O 1º passo do estudo, que contou com apoio da Fapesp, foi uma análise de transcriptoma [conjunto de moléculas de RNA expressas pelos genes] do parasita em diferentes fases de seu ciclo de vida – assexuada no sangue, gametócitos no fígado e sexuada no inseto vetor. O objetivo dessa etapa foi identificar genes codificadores de proteínas altamente expressos em mais de um estágio. Foram encontrados 674 genes, dos quais 409 são considerados essenciais para a sobrevivência do parasita, de acordo com dados do PlasmoDB , banco de dados biológico do gênero Plasmodium
Em seguida, os cientistas pesquisaram esses genes individualmente no repositório Therapeutic Target Database , encontrando 300 compostos bioativos associados a 147 deles. Os fármacos foram checados um a um com a ferramenta “Chemical Checker”, que permite a busca por compostos semelhantes. Esse tipo de análise consiste em comparar as estruturas moleculares dos compostos e dos genes do parasita e descobrir se há compatibilidade.
Chegou-se a 75 compostos conhecidos e 1.557 similares, totalizando 1.632 com potencial bioatividade – previstos como ativos e inativos por modelos de IA desenvolvidos anteriormente no LabMol. Desses, 2 foram selecionados –NVP_HSP990 e aglicona de silvestrol– e suas reações foram avaliadas experimentalmente.
Testes in vitro
Os 2 compostos selecionados foram testados tanto em cepas de P. falciparum 3D7 (linhagem sensível à cloroquina) quanto na cepa multirresistente Dd2. Ambos apresentaram potente atividade inibitória contra o parasita no estágio sanguíneo assexuado. Além disso, a aglicona de silvestrol, que é derivada de um produto natural, a árvore tropical Aglaia foveolata , exibiu baixa citotoxicidade em células de mamíferos, potencial de bloqueio da transmissão e atividade inibitória comparável à dos antimaláricos estabelecidos. Agora deve ser testada em outros estágios de vida do parasita.
“Esses fármacos, naturalmente, ainda precisam ser testados em modelos animais, in vivo, para que sua eficácia e segurança sejam garantidas e, no futuro, façam parte de testes clínicos em seres humanos” , diz Horta. “Mas os resultados são bastante promissores no sentido de termos opções de compostos químicos que possam seguir adiante e mostram que o uso de ferramentas computacionais e de inteligência artificial pode acelerar a descoberta de fármacos – especialmente para uma doença tropical negligenciada”.
Potenciais aliados
“Agora com o uso de IA, o in silico [simulação computacional] vem passando por um avanço fantástico, mas é sempre importante lembrar que para a descoberta e validação de novas moléculas também é necessário um esforço no entendimento de seu modo de ação no parasita e se elas podem facilmente gerar resistência, algo que é trabalhoso mas resolutivo” , ressalta Fabio Trindade Maranhão Costa, professor do Instituto de Biologia da Unicamp e colaborador do estudo.
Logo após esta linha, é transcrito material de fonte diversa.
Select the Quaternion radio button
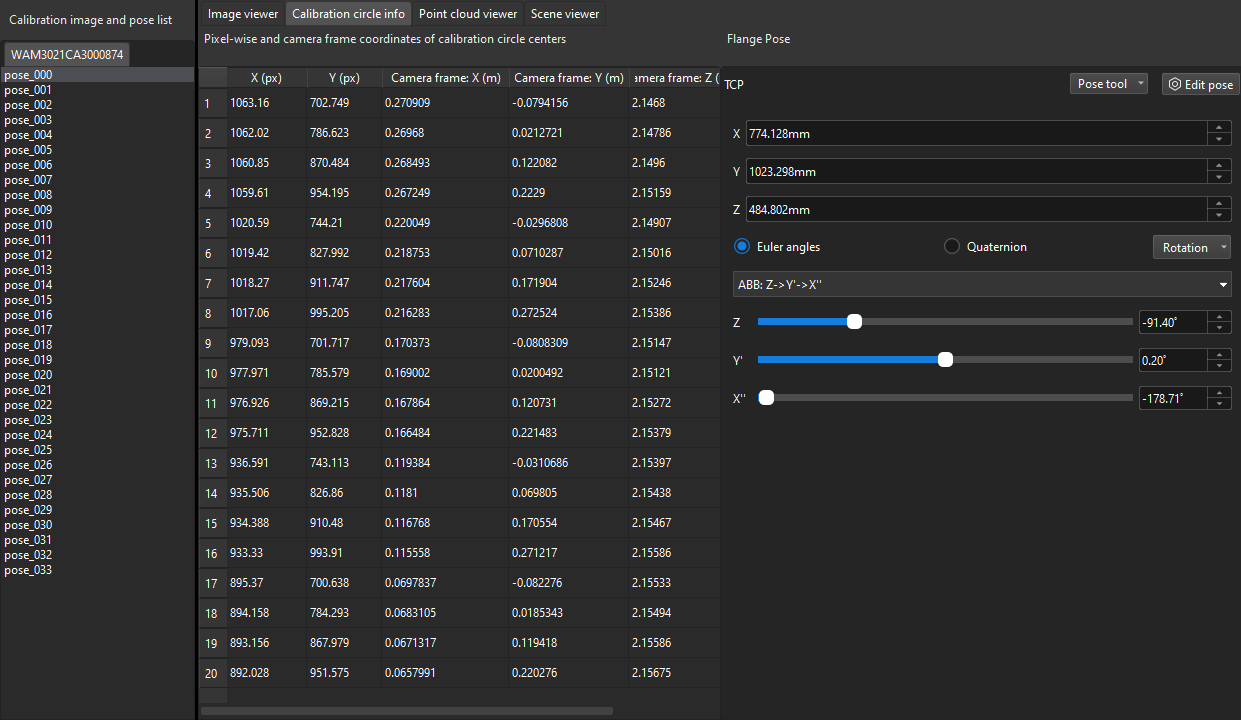The width and height of the screenshot is (1241, 720). pyautogui.click(x=951, y=246)
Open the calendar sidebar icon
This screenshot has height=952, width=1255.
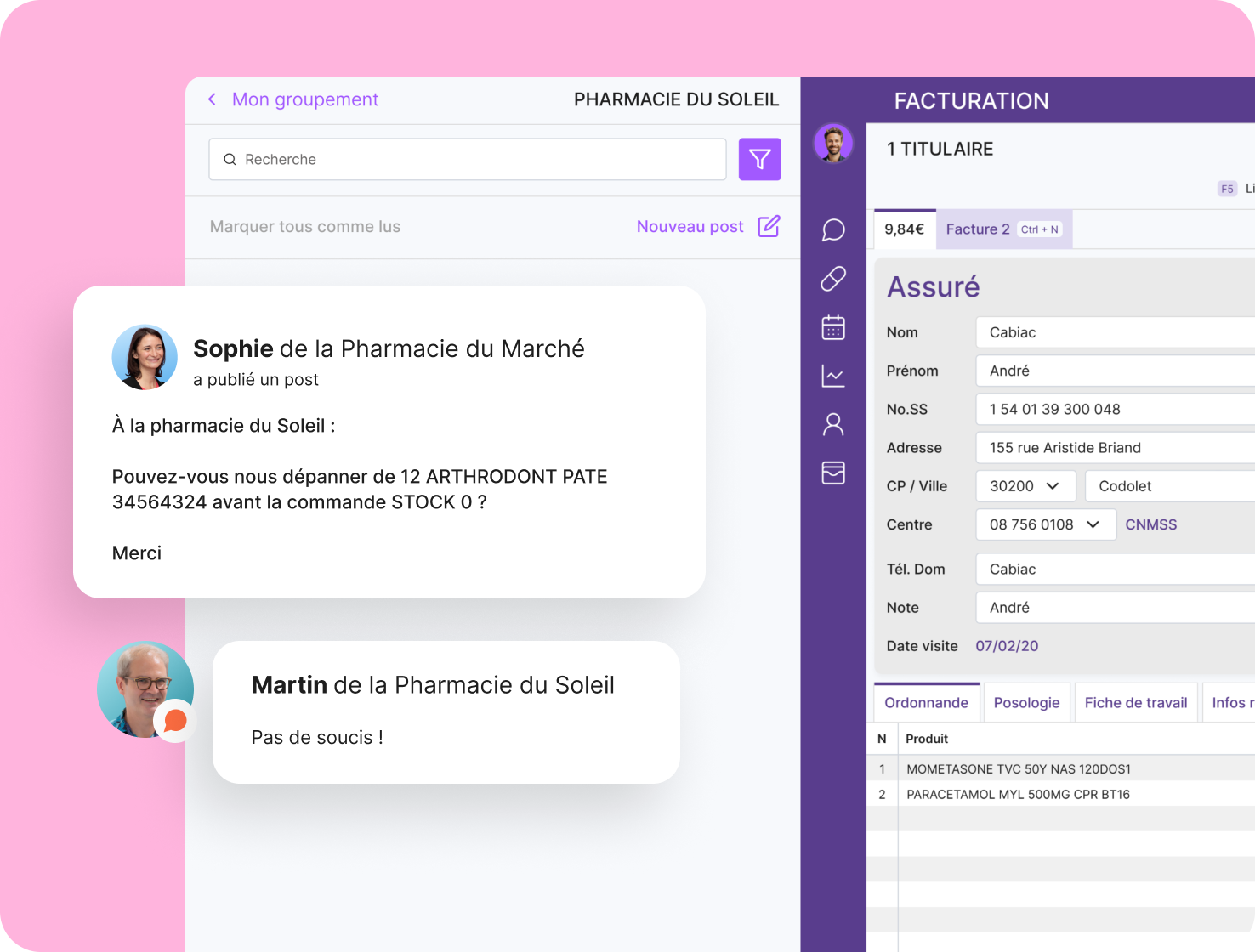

Costa é coordenador de outro artigo publicado na revista Antimicrobial Agents and Chemotherapy , que também envolveu triagem virtual para identificar novos tratamentos contra a malária. A ideia desse segundo trabalho foi utilizar simulações com modelos tridimensionais (3D) da estrutura da proteína para encontrar inibidores de proteínas-chave para a reprodução do parasita em diferentes estágios do ciclo de vida – as chamadas quinases.
Os pesquisadores utilizaram um software para localizar compostos ativos com essa capacidade e os submeteram a testes in vitro com as mesmas cepas do estudo anterior. A molécula de quinazolina (542) apresentou atividade potente contra estágios sanguíneos assexuados do parasita, com a vantagem de também ter alto índice de seletividade, ou seja, uma sólida capacidade de combater a doença sem causar tantos danos ao organismo.
Para confirmar o efeito inibidor, foram realizadas ainda análises de interação químico-genética in vivo em modelos de leveduras que expressam uma proteína do tipo quinase similar à do parasita.